» **TASK GOAL**
Recast the records from the line that contains "Locate an element on the screen. This" through the end of the records, both included, as a two-column CSV with columns named request and answer. Give one row per record with each field quoted and line breaks replaced by spaces, and leave the pictures out.

::: GIVEN RECORDS

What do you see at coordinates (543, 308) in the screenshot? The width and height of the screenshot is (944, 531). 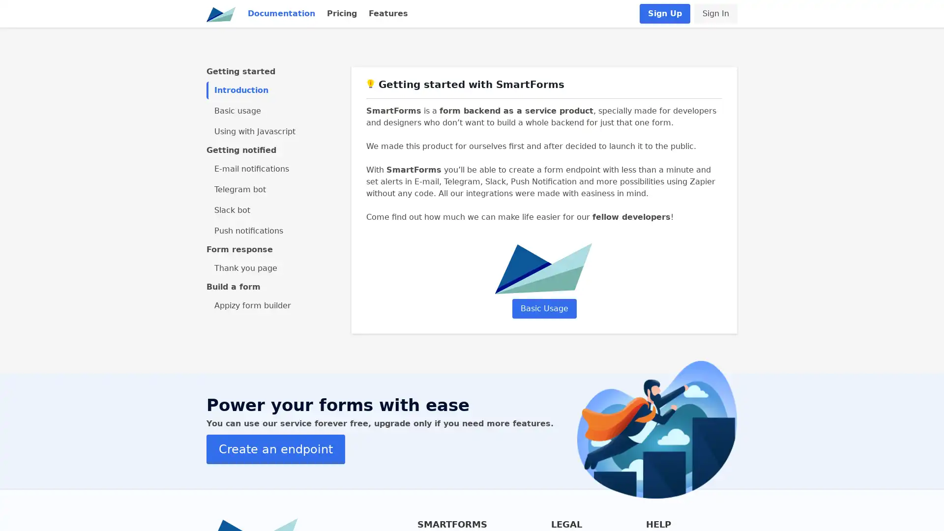 I see `Basic Usage` at bounding box center [543, 308].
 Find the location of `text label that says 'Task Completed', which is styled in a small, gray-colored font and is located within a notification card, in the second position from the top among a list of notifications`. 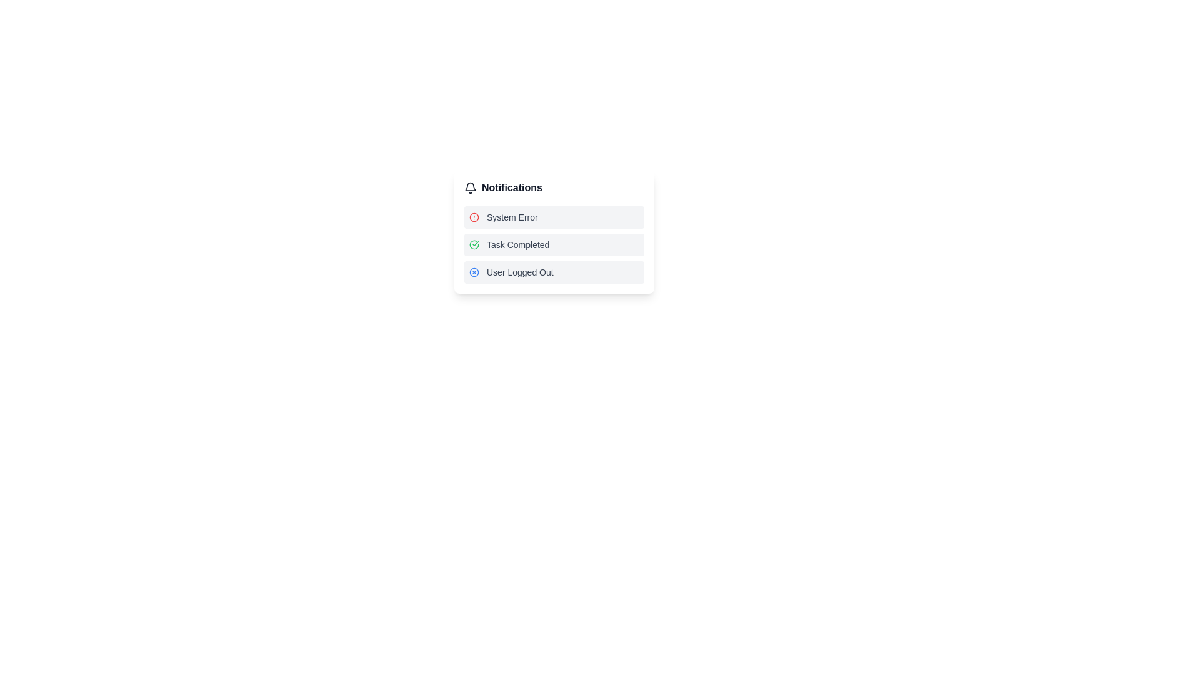

text label that says 'Task Completed', which is styled in a small, gray-colored font and is located within a notification card, in the second position from the top among a list of notifications is located at coordinates (518, 245).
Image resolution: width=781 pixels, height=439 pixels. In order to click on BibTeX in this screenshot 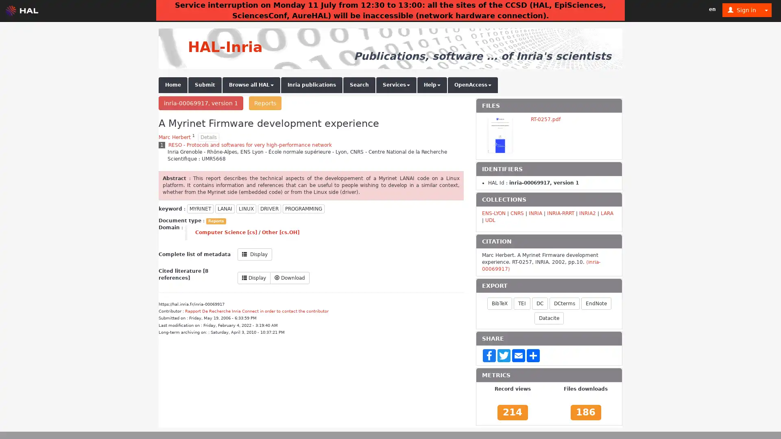, I will do `click(499, 303)`.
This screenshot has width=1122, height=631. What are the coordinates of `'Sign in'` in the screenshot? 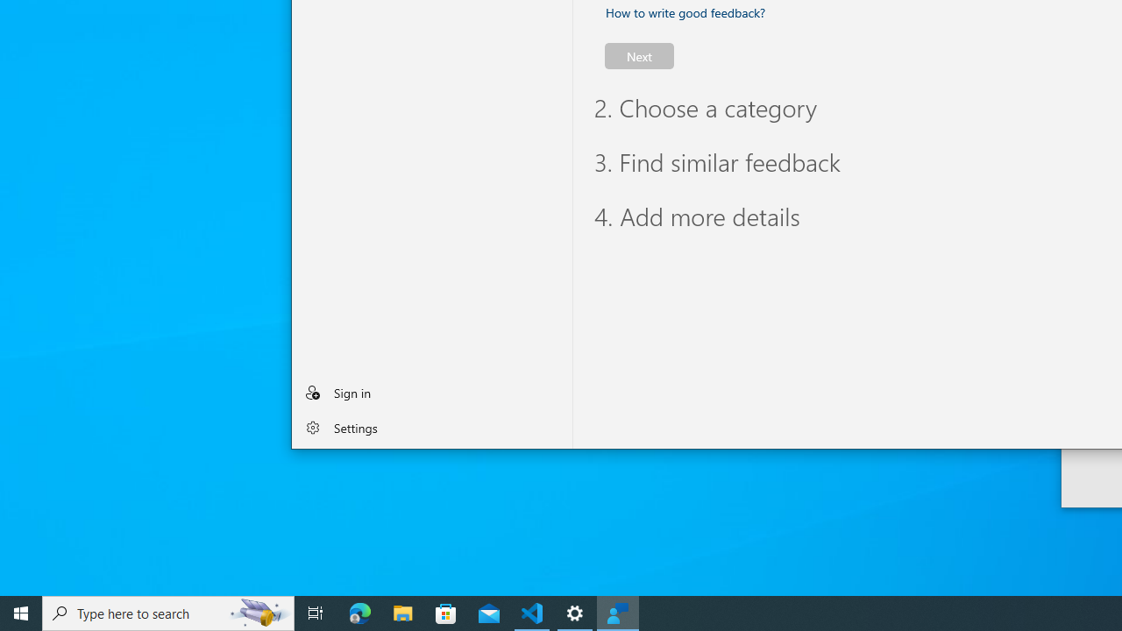 It's located at (431, 391).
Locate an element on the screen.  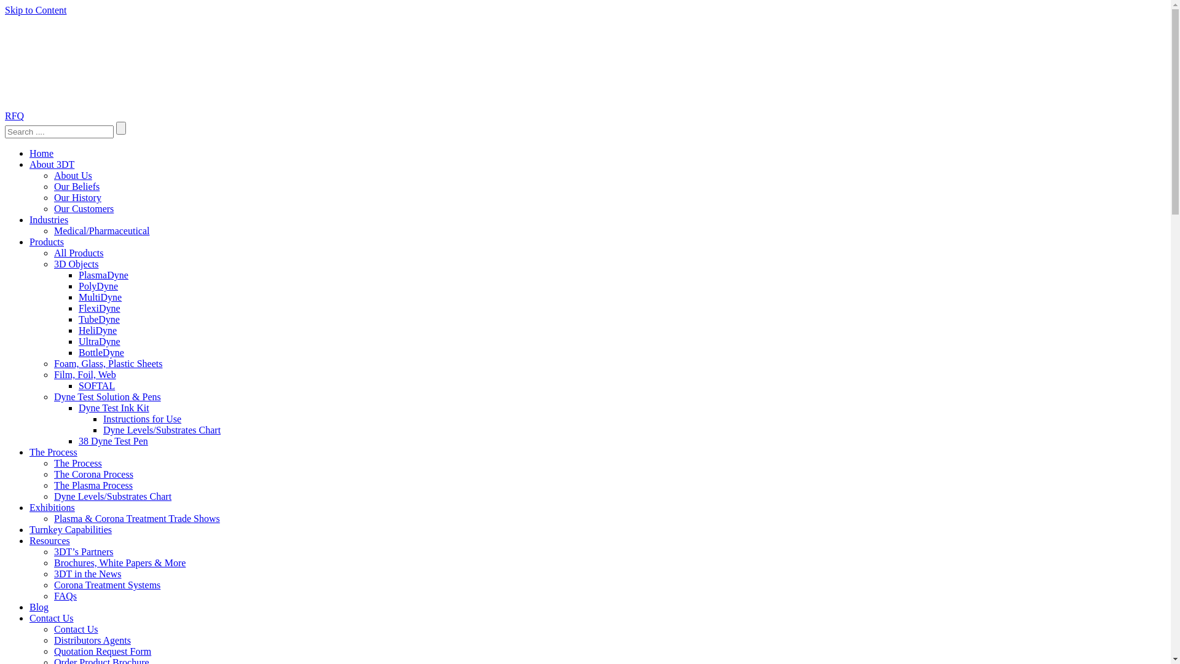
'Medical/Pharmaceutical' is located at coordinates (101, 231).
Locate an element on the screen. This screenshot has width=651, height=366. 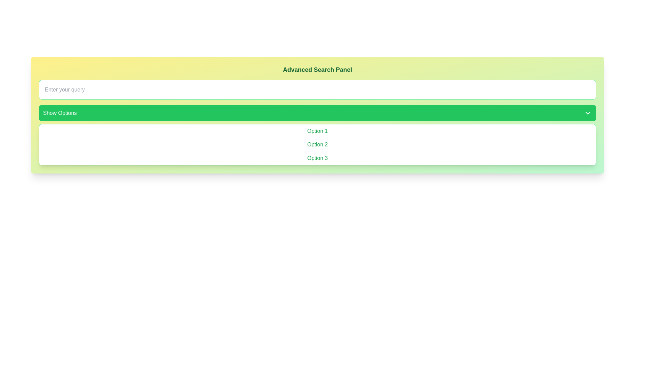
the static text label at the top of the panel that indicates the purpose of the content, located above the input box for query entry is located at coordinates (317, 69).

::::::

» **SOLUTION FOR THIS PROBLEM**
request,answer
"Locate an element on the screen. This screenshot has width=651, height=366.","the static text label at the top of the panel that indicates the purpose of the content, located above the input box for query entry is located at coordinates (317, 69)."